Former solutions architect Justin Goff recently shared with IT Brew how the intricacies of an IT environment can lead to a heads-down workflow—one that keeps mid-level tech practitioners away from business problem-solving and, potentially, career advancement.
We spoke with CIOs and CEOs about their earlier IT roles, and the skills they needed to cultivate to prepare themselves for senior management.
Know-it-all. The “E” in CEO could stand for “everything,” according to Suresh Srinivas, CEO and co-founder of semantic intelligence platform Collate.
“You’re part of the product. You are part of sales. You are part of marketing. You are driving all sides of the company,” he said. The skills required for senior leadership are similarly wide-ranging, according to Srinivas:
- Selling an idea: Technical skills are not enough for an engineer looking to advance, he said. A mid-level pro must learn how to present ideas in a way that communicates their benefits.

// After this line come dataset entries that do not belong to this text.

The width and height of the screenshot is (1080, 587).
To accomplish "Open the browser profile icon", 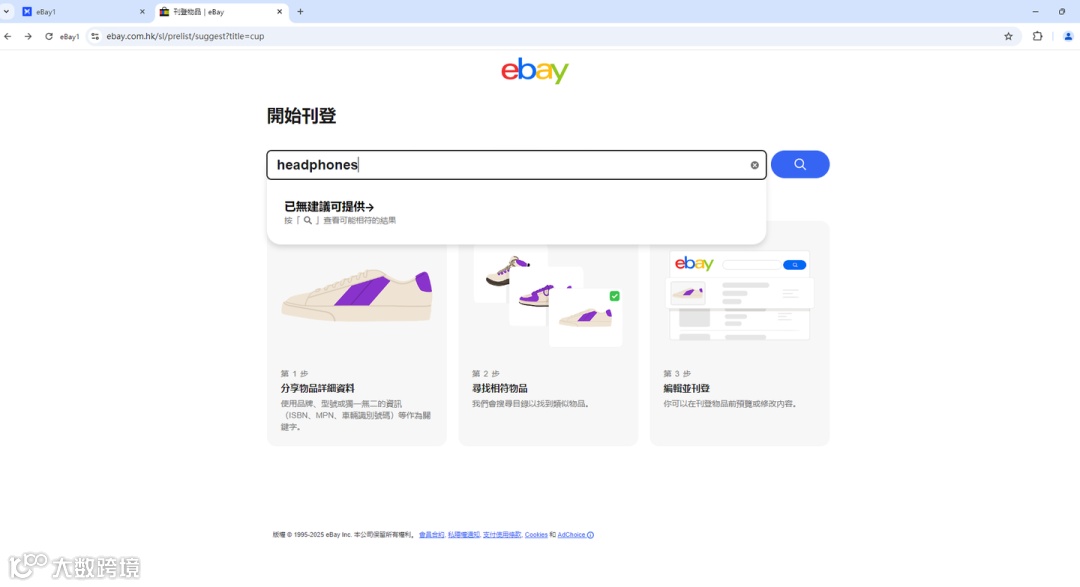I will pyautogui.click(x=1068, y=37).
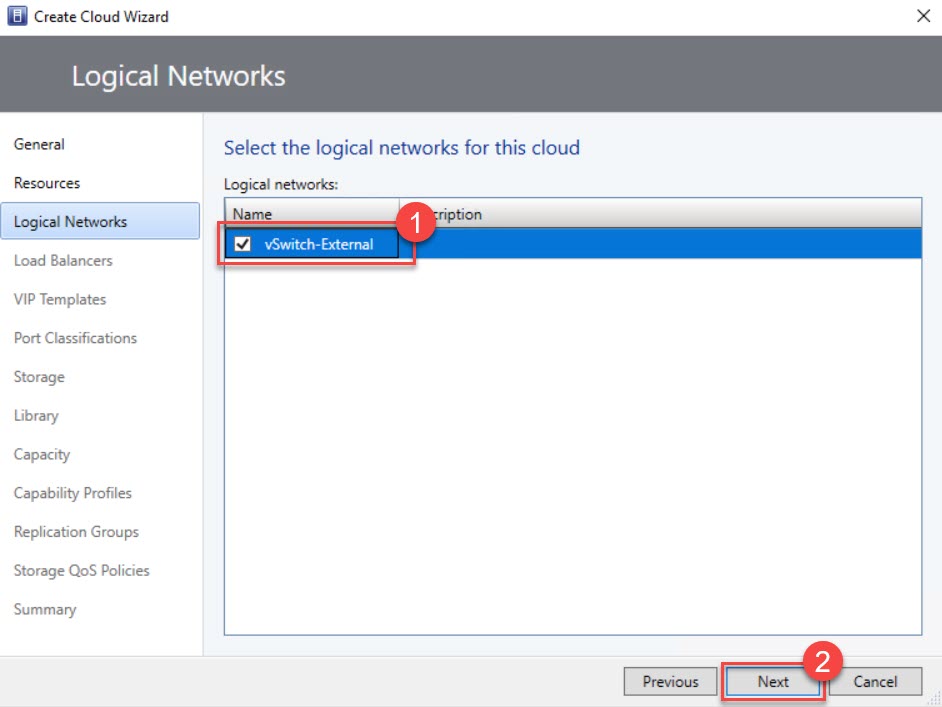Viewport: 942px width, 707px height.
Task: Select the Storage wizard step
Action: (38, 377)
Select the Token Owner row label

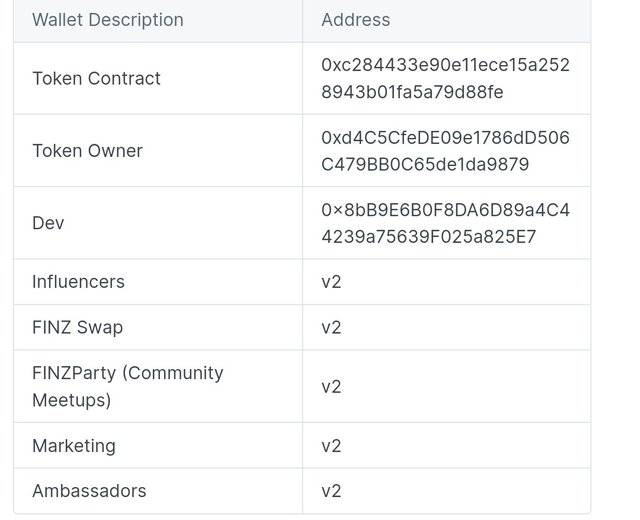pyautogui.click(x=87, y=151)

- Prioritization: Knowing which projects are most important
- Building a team: Hiring leaders, especially those who have strengths you need at that moment
While those skills can’t be acquired overnight, Srinivas recommends young IT pros work to understand another important pillar of a CEO’s foundation: product development and customer support. “Just to see the decisions we make, how it actually creates either value to the customer or frustration to the customer,” he said. “That gives context to your everyday job.”

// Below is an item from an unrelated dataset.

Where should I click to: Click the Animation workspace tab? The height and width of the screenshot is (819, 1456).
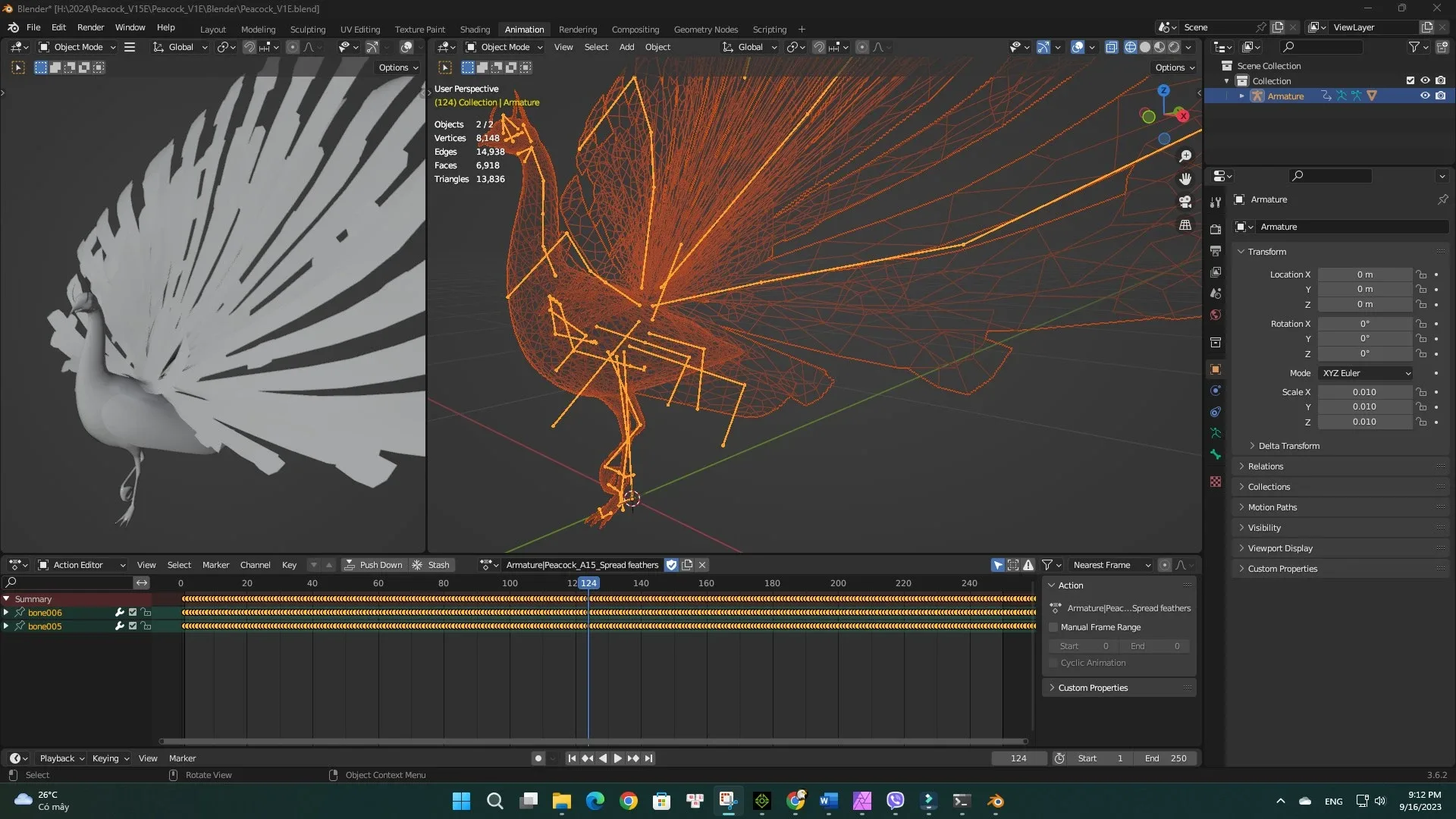(523, 28)
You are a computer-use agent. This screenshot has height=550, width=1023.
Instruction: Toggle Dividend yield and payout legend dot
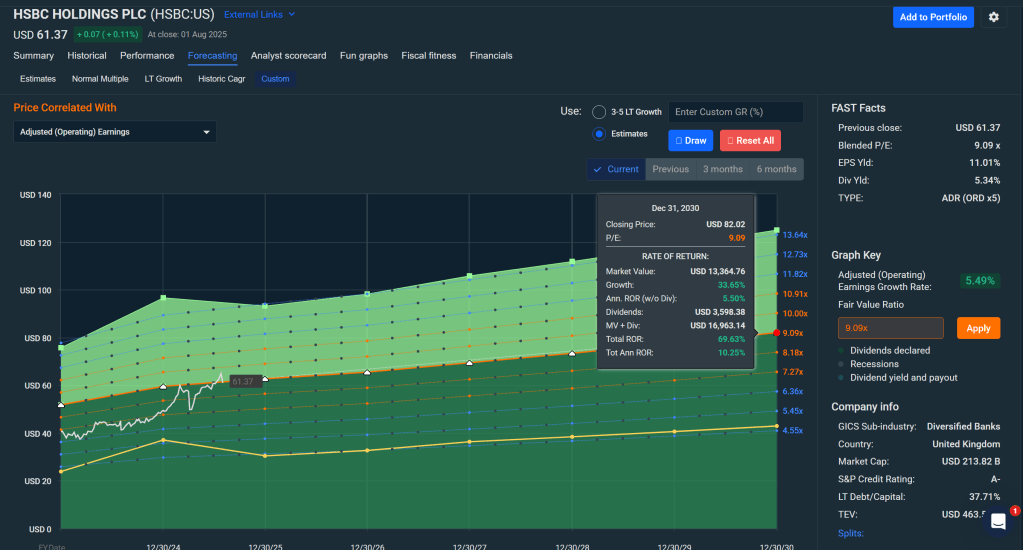coord(840,378)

Mind your business (process). In addition to product, there’s process. Tal Carmi, deputy CIO at WalkMe, an SAP company, has spent much of his career working closely with business processes, especially in his early days as a consultant helping clients (the “business people”) implement Salesforce.
If a business leader wants a sales pro to fill out 100 fields in a form, for example, Carmi might push back on that, knowing that an associate will either speed through the documentation or not bother to do it at all.
Analyzing business problems can be helpful for the role of CIO. “Understand the end, and then potentially you can offer an alternative way to get there, which is faster or more streamlined to how the company works,” he said of an IT leader’s responsibilities.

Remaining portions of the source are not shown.